Deployment models for High Availability
A Namespace with High Availability features fails over the Temporal Service automatically, but it does not move the rest of the architecture. On failover, Temporal Cloud promotes the replica to active and reroutes the Namespace Endpoint. Workers, Workflow starters, Codec Servers, and the external systems that Workflows depend on each need their own failover story.
A critical piece of the Recovery Time achieved in a real-world outage is the Worker deployment model: where Worker fleets run and which region (or regions) processes Workflows at any given moment. This page describes common patterns for deploying Workers and how the rest of the architecture fits into an overall High Availability strategy.
Terminology
This page uses two terms for the regions of a Namespace with High Availability:
- Primary region — the region where the Namespace is active during normal operation, also called the "preferred region."
- Secondary region — the region the Namespace fails over to. It holds a replica and is passive during normal operation.
Namespaces are always active / passive, but can support an Active / Active pattern. A Temporal Cloud Namespace with High Availability has exactly one active region at a time. The other region holds a replica that passively receives replicated state. However, Temporal Cloud Namespaces can still fit into a broader "Active / Active" strategy, as described below.
A useful property to keep in mind: Workers don't need to run in the same region as the active replica. A Worker fleet in one region can poll a Namespace that is active in another.
What needs a failover story
Beyond the Namespace itself, these components live in the application environment and must be planned for:
- Workers — execute Workflows and Activities.

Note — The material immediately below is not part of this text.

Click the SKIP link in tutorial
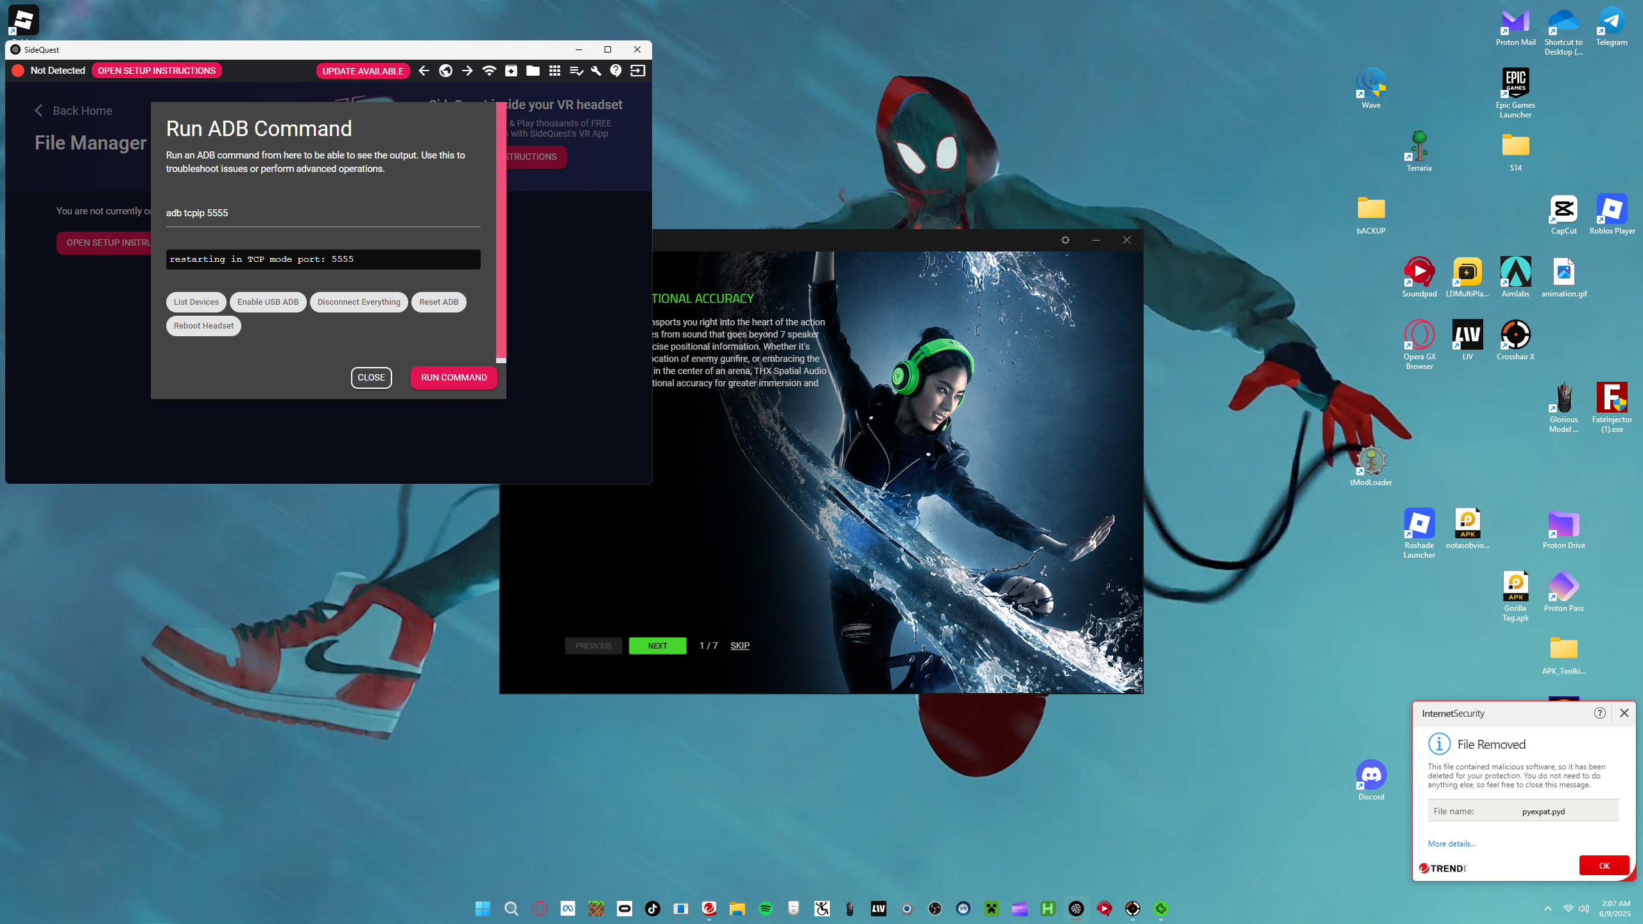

- Workflow starters and Clients — start and signal Workflows.
- Codec Servers — encode and decode payloads for Workers, the Web UI, and the CLI.
- Proxies between Workers and Temporal Cloud — any forward proxy or mTLS terminator in the connection path.
- External databases and queues — the systems that Activities read and write.
Some systems must be active wherever Workers are running (for example, Codec Servers), while others might follow a different failover sequence (for example, external databases). The Worker deployment patterns below note when each piece needs to be running ahead of time versus scaled up after a failover.
Worker deployment patterns
The models trade off three things: Recovery Time after an outage, steady-state cost, and operational complexity. None is one-size-fits-all. Start with Active / Passive and move toward the others only when Recovery Time or latency requirements call for it.
The diagrams below use a shared visual language:
- A green border marks the active Temporal Cloud replica and the Workers processing against it.
- A muted dashed border marks the passive replica; a gold dashed border marks idle standby Workers.
- A purple fill marks application-owned systems (Workers, databases, queues).
- A red tint marks the region that is down during a failover.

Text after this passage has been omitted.